A cruz escondida

A história dramática de Rita, uma mulher cristã escravizada no Iraque

“Fui vendida a um emir…”

Estava em Qaraqosh no dia em que a cidade iraquiana foi ocupada pelos jihadistas do Daesh. A cristã Rita Habib foi escravizada, vendida, agredida, violentada. O seu testemunho faz parte do relatório da Fundação AIS sobre o rapto, conversão forçada e violência contra mulheres e raparigas cristãs no mundo. Um documento que mostra uma face oculta da perseguição contra as minorias religiosas…

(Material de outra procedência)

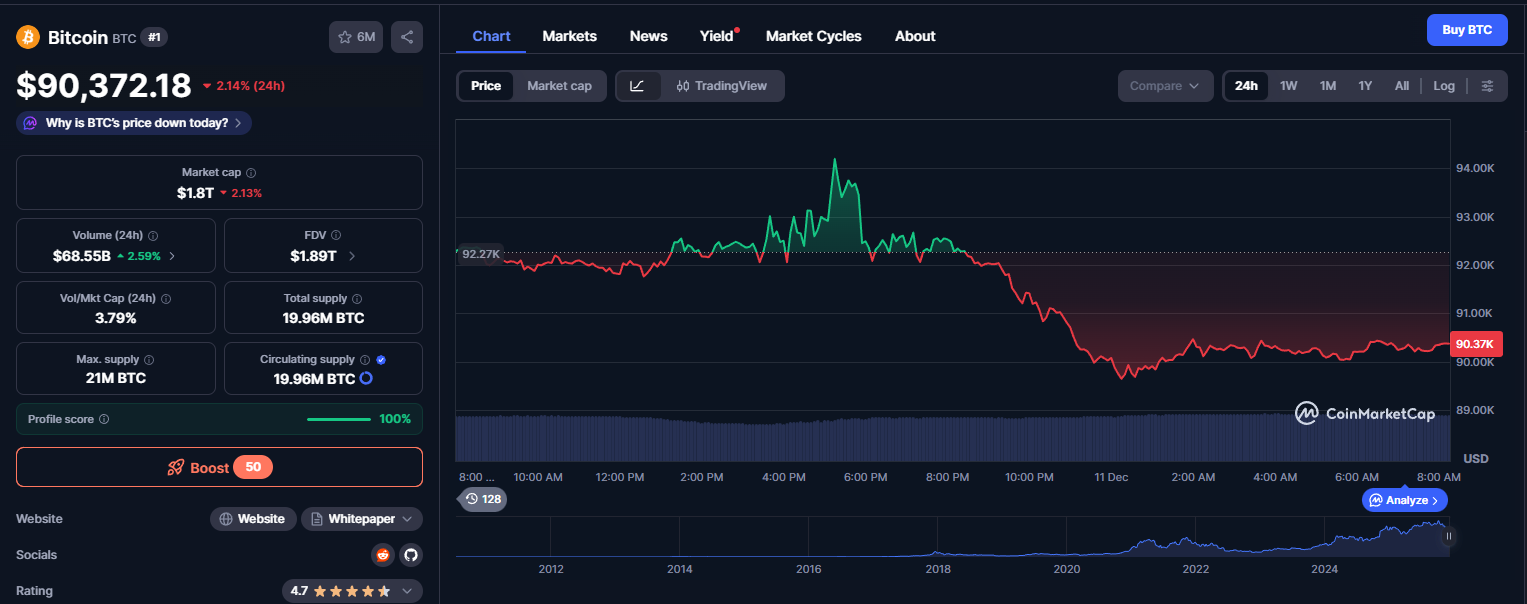The image size is (1527, 604).
Task: Select the line chart icon
Action: (637, 85)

Rita teve azar. Dias antes de o Daesh invadir e ocupar a cidade iraquiana de Qaraqosh, na Planície de Nínive, tinha estado na Turquia a tratar dos papéis para um pedido de asilo para si e para o seu pai. Quando regressou a casa, já com o processo encaminhado, quase que teve de furar caminho entre as multidões que abandonavam já a região, perante a chegada iminente dos temíveis e bárbaros jihadistas. Rita não tinha alternativa. O pai, invisual, estava à sua espera. Atravessou de novo as portas da cidade a 6 de Agosto de 2014. Na manhã seguinte, a primeira coisa que viu, quando espreitou pela janela, foi a cidade em alvoroço, cheia de homens armados, e imensas bandeiras negras do Daesh nas ruas.  Os terroristas do Estado Islâmico tinham chegado. Todos os habitantes foram feitos prisioneiros e divididos em grupos. Homens para um lado, mulheres e crianças para outro. Rita perdeu o contacto com o pai e foi levada para Mossul. Disseram-lhe que ia ser trocada por outros prisioneiros. “Vocês são os despojos da guerra”, disseram a Rita, colocando as mulheres e jovens cristãs e yazidis – outra minoria religiosa existente no Iraque – no mesmo grupo de pessoas sem direitos, objectos que se podem transacionar. Foi o que lhe aconteceu. Em pleno séc. XXI, perante a indiferença do mundo, Rita e tantas outras mulheres foram vendidas como escravas. A sua história, escrita com lágrimas, é um dos elementos de prova do relatório da Fundação AIS – “Oiçam os gritos delas” – sobre o rapto, a conversão forçada e a violência contra mulheres e raparigas cristãs. Rita foi comprada pela primeira vez por um iraquiano de Mossul e permaneceu com ele durante um ano e meio. “Fui vendida ao [Emir] Abu Mus’ab al-Iraqi. Na sua casa, havia também uma rapariga yazidi de Sinjar, chamada Shata… tinha apenas 14 anos. O emir violou-nos às duas vezes sem conta. Fomos violadas e torturadas.”

Longo cativeiro

A história do cativeiro de Rita prolongou-se por longos meses. De Mossul foi para Racca, onde passou a ser propriedade do saudita Abu Khalid al-Saudi, um homem casado com uma marroquina, que infernizou ainda mais a sua vida.  “Fui espancada e torturada por ela todos os dias. Obrigaram-me a ler o Alcorão e ameaçaram matar-me se eu não me convertesse ao Islamismo.” Era a escrava da casa. Deixou de ter nome. Passou a ser a “abed”, a escrava, ou “kafir”, a infiel. Depois mudou ainda de dono. Foi comprada ainda por um sírio. Estava a viver na aldeia de Deir ez-Zur quando elementos da Fundação Shlama, um grupo financiado pela diáspora assíria e caldeia, se fizeram passar por jihadistas para conseguirem comprar a sua liberdade. A história de Rita é apenas um exemplo do extenso ‘dossier’ produzido pela Fundação AIS onde se procura denunciar a situação dramática em que se encontram raparigas e mulheres cristãs em várias regiões do globo, vítimas de perseguição, violência sexual, rapto e conversões forçadas. O relatório, “Oiçam os gritos delas”, indica que esta é uma realidade não só no Iraque, mas também no Paquistão, Nigéria, Egipto, Síria e Moçambique… Em comum a todos os casos analisados, está o facto de os violadores, os raptores, pertencerem à comunidade muçulmana e olharem para as mulheres e raparigas cristãs com absoluto desprezo. A investigação da Fundação AIS aponta para uma realidade de tal forma dramática que se pode falar em “catástrofe” ao nível dos direitos humanos. O trabalho da Fundação AIS refere ainda que os casos de conversão forçada de raparigas e mulheres cristãs “pode ser classificado como genocídio”, pois decorre da ameaça de destruição da comunidade por grupos jihadistas. Rita Habib foi escravizada, vendida, agredida, violada. O seu testemunho é um grito de denuncia e de revolta que mostra ao mundo uma face oculta da perseguição contra as minorias religiosas. Não podemos ficar indiferentes a estas histórias.